Torres: Das meine ich damit. Das ist für mich das selbe. Ich mache das so, dass ich alles Mögliche, was ich beobachte dokumentiere und dann versuche, etwas daraus zusammenzuweben. Ich schreibe immer ein wenig, so dass ich dann, wenn es ernst wird mit dem Song-Schreiben, Material habe, auf dem ich aufbauen kann. Es ist dabei wichtig, mit kleinen Ideen anzufangen und dann etwas darauf aufzubauen. Das ist besser als gleich mit vielen großen Ideen anzufangen und dann zu versuchen, zum Kern des Songs zu finden. Manchmal muss ich aber auch einen Song mehrfach umschreiben, um das Zentrum des Songs finden zu können. Und ich stelle sicher, dass es in jedem Song nur ein Thema gibt. Eine Falle, in die Songwriter nämlich fallen können, ist zu viel zu sagen, so dass am Ende der Fokus fehlt.

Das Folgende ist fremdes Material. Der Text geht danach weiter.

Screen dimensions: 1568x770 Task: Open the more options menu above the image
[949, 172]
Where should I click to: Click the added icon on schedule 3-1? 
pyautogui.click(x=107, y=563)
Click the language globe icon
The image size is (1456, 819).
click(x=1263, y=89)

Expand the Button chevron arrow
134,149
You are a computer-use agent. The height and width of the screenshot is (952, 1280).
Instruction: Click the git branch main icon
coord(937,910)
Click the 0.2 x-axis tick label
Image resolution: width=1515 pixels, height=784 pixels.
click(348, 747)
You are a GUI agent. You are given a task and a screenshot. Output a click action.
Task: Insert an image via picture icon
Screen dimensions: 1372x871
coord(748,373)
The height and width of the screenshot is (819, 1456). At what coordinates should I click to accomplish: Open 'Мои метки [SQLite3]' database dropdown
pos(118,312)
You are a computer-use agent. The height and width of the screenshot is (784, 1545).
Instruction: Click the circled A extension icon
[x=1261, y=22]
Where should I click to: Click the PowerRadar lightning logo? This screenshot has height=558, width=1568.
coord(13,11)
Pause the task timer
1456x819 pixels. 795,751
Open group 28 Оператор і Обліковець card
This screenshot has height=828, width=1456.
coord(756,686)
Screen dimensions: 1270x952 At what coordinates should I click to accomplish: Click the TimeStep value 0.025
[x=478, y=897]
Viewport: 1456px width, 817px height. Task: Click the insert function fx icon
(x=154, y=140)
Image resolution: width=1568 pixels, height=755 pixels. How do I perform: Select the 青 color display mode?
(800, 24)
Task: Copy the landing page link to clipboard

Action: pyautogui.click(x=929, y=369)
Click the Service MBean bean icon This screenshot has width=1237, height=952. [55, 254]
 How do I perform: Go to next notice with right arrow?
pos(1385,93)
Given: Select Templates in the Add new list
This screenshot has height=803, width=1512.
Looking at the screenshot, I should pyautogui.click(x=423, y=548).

GL.de: Was macht dann insgesamt einen guten Song aus?

Torres: Eine Menge Dinge. Ein guter Song sollte gut aussehen - auch auf dem Papier aufgeschrieben. Er sollte sich gut anhören - in der Art, wie er von der Zunge rollt. Er sollte nicht zu viel sagen. Lieber wiederhole ich etwas - denn ich mag die Verstärkung von Ideen durch Wiederholung. Sowohl inhaltlich bei Texten wie auch musikalisch. Was einen guten Popsong auszeichnet, ist die Verstärkung einer Idee durch Wiederholung. Und was am Wichtigsten ist: Ein Song ist nur dann gut, wenn die Texte sich wie Gedichte lesen. Viele denken, dass eine gute Melodie schon ausreicht. Ich bin da anderer Meinung. Wenn etwas nicht wie ein Gedicht klingt, dann nützt es auch nichts, gute Musik hinzuzufügen. Ich brauche mehr als nur eine gute Geschichte.

GL.de: Heißt das, dass Musik größer als das Leben sein sollte?

Torres: Ja - jede Art von Kunst sollte sich größer als das Leben anfühlen. Denn die Kunst sollte ja das, was wir Realität nennen, schon irgendwie durchdringen. Ich mag Kunst, die sehr surreal ist. Ich mag eigentlich alles Surreale, weil dadurch ein fantastisches Element zur Realität hinzu kommt.